#### About this task:
Could you restate word for word every line from the one containing "Screen dimensions: 1480x812" to the end of the data below, pictures excluded?

(Beginning of Exercise data)

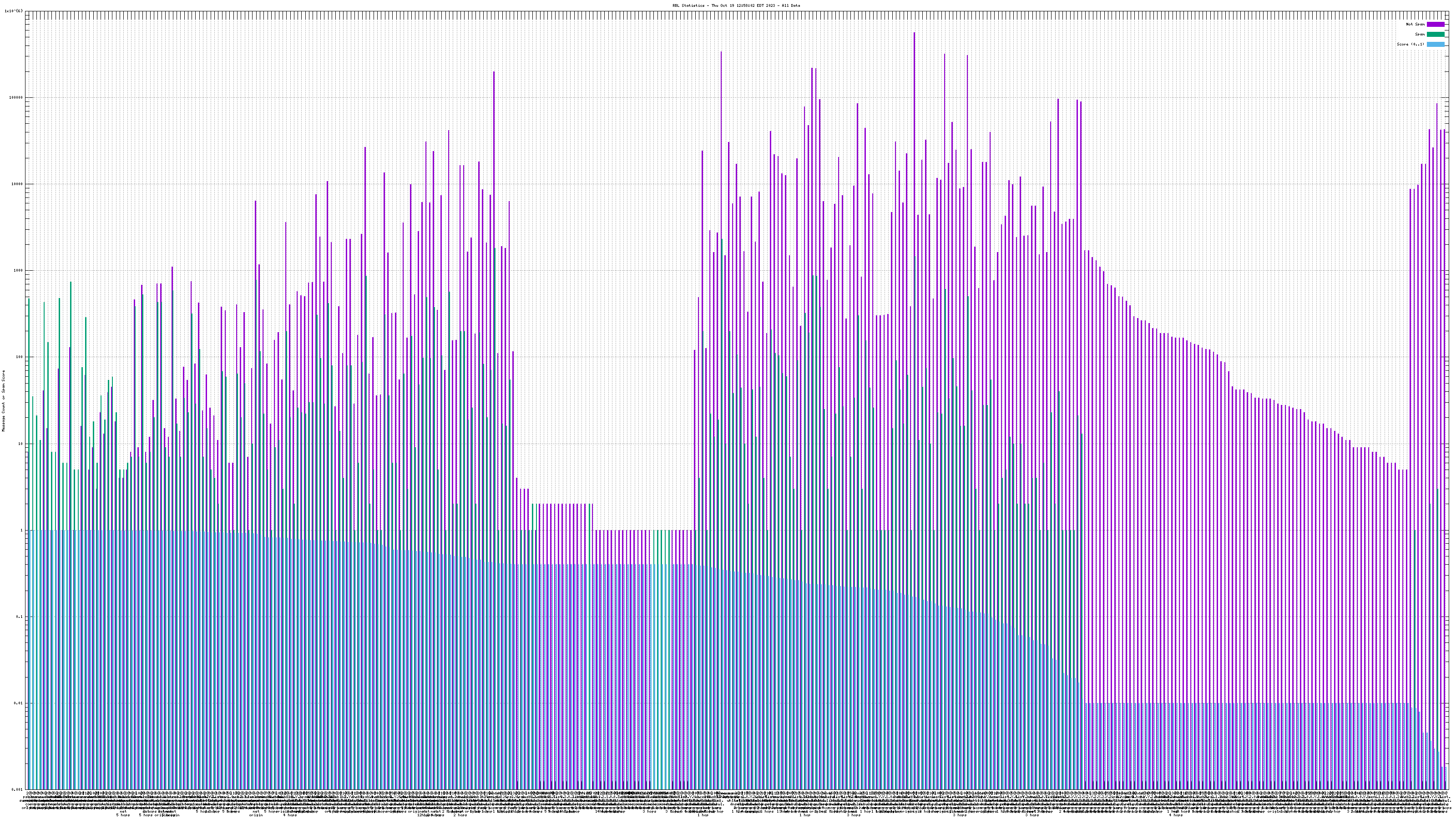Click the '2 hops' x-axis label

pos(460,815)
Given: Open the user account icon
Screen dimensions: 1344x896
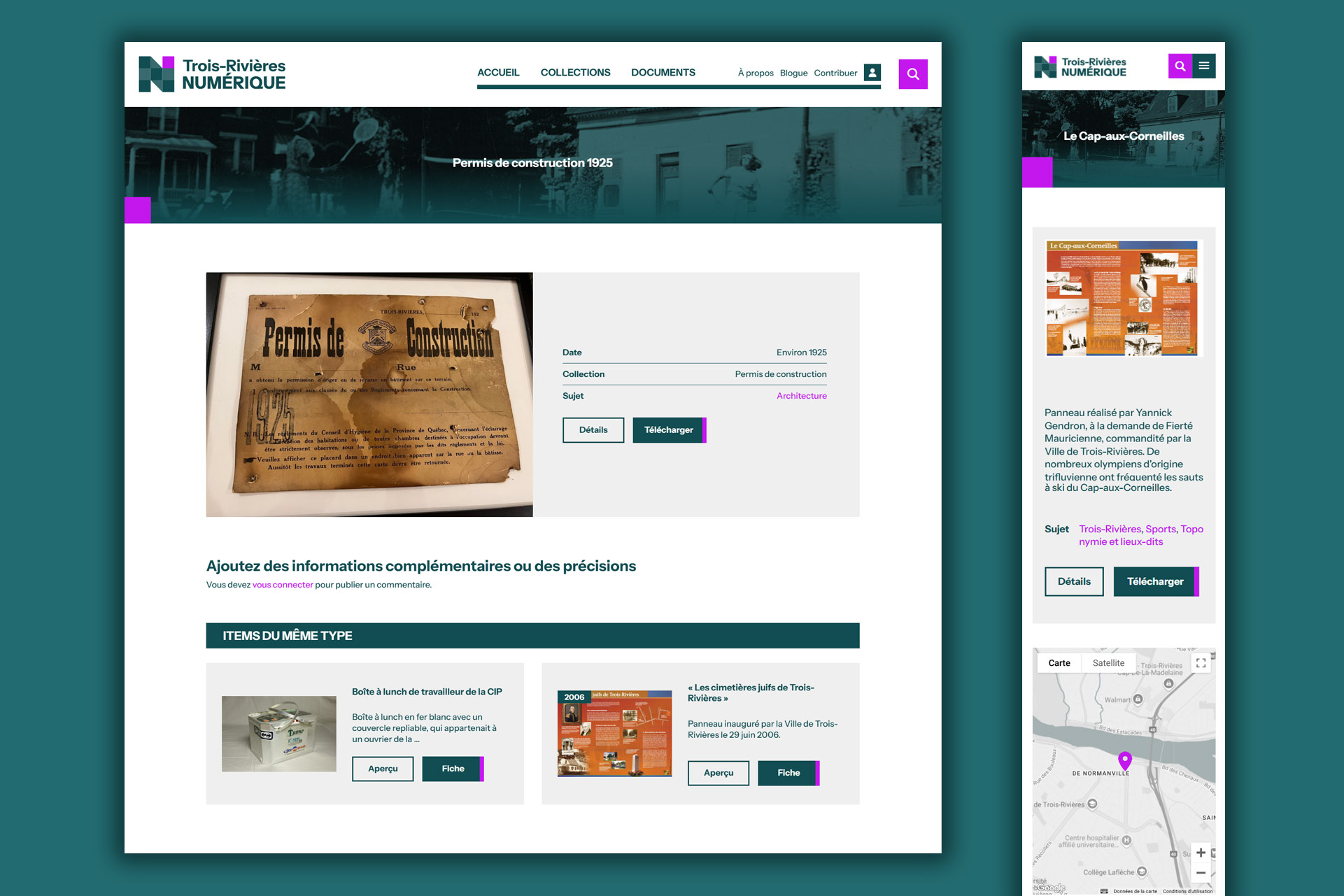Looking at the screenshot, I should (872, 73).
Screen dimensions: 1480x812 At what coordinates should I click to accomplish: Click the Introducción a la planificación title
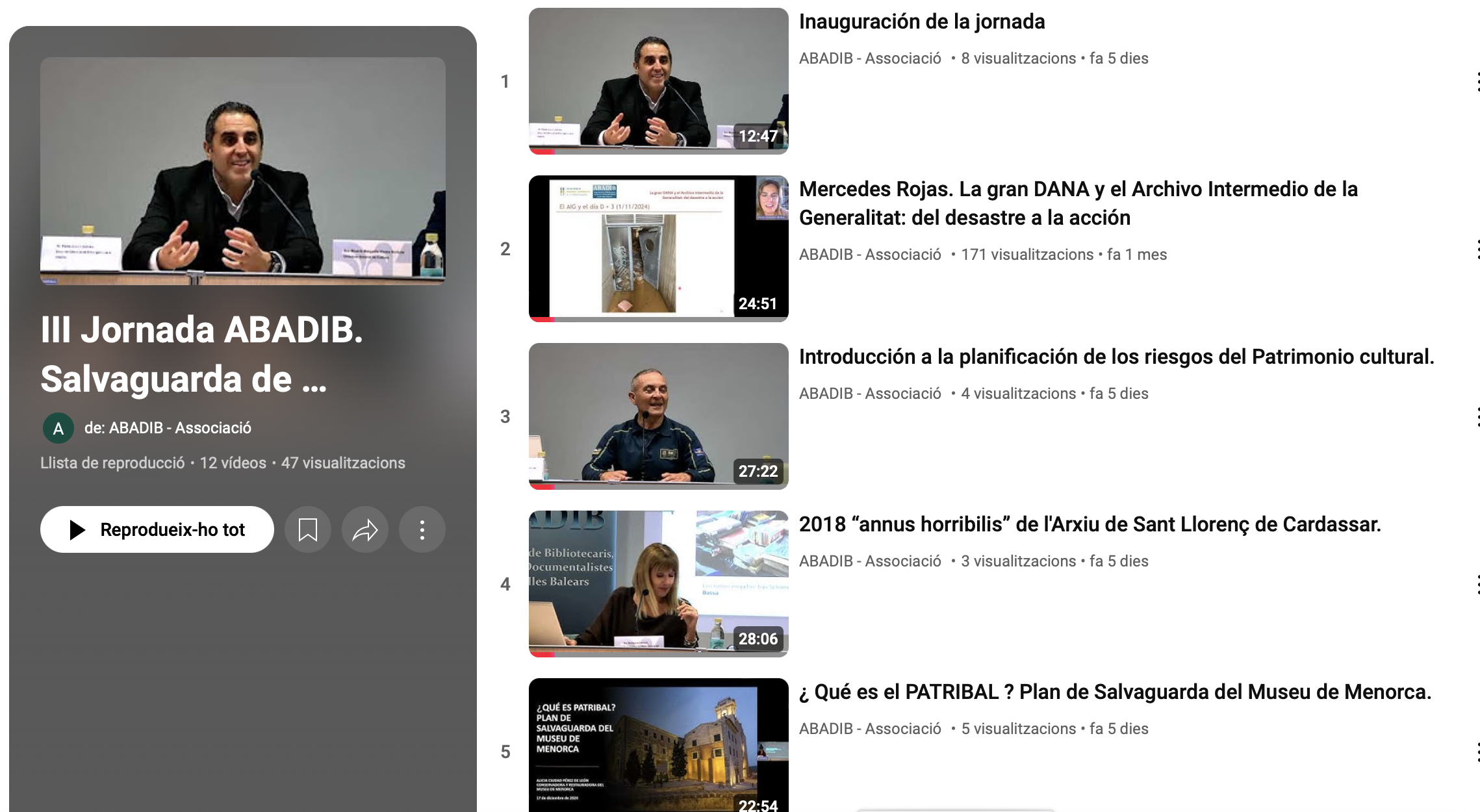(x=1116, y=357)
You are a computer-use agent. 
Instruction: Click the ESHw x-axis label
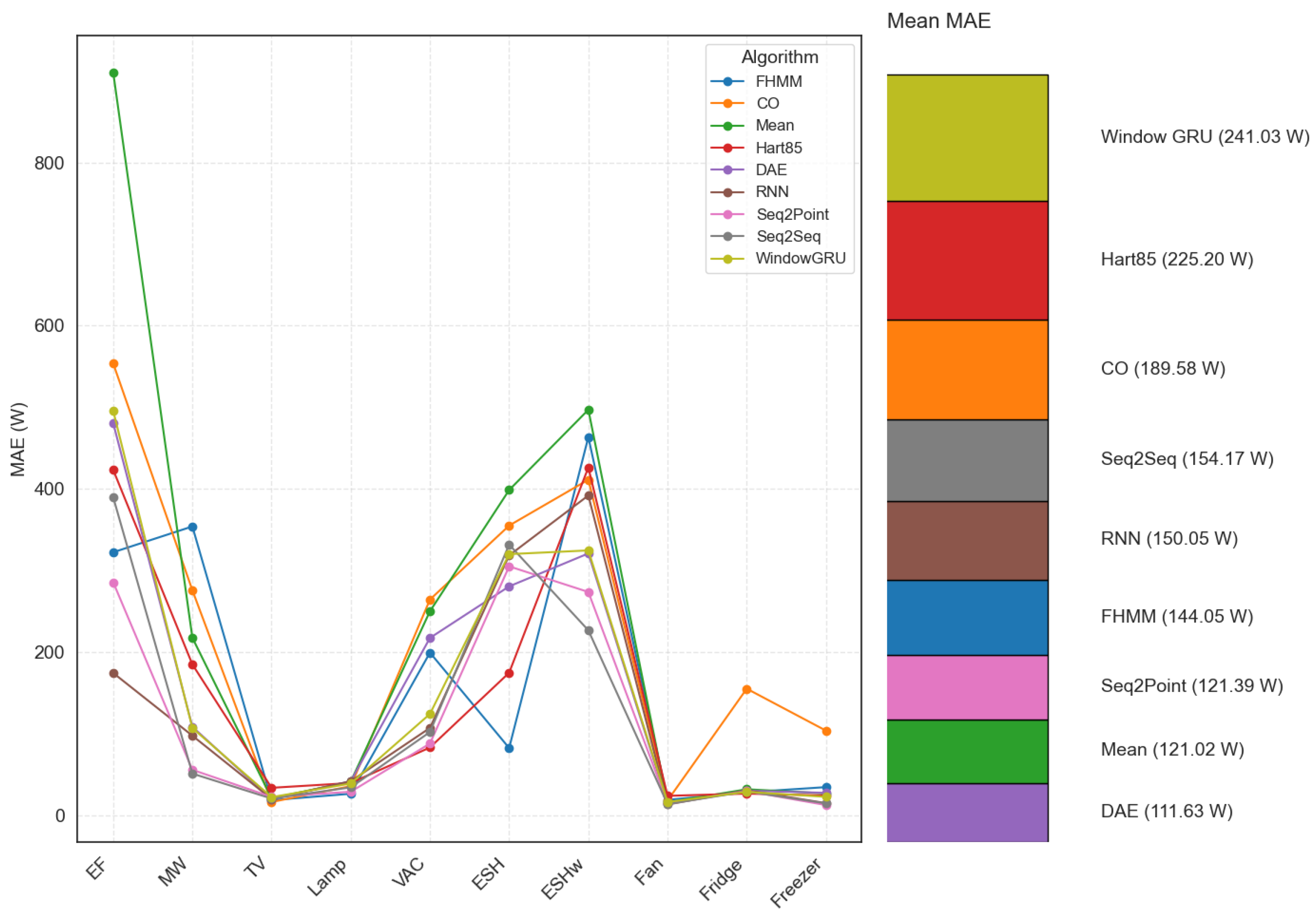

(End of Exercise data)

#### Response below:
Screen dimensions: 1480x812 At what coordinates should I click to accomplish: Click the Introducción a la planificación title
(x=1116, y=357)
You are a computer-use agent. 
Instruction: Click the ESHw x-axis label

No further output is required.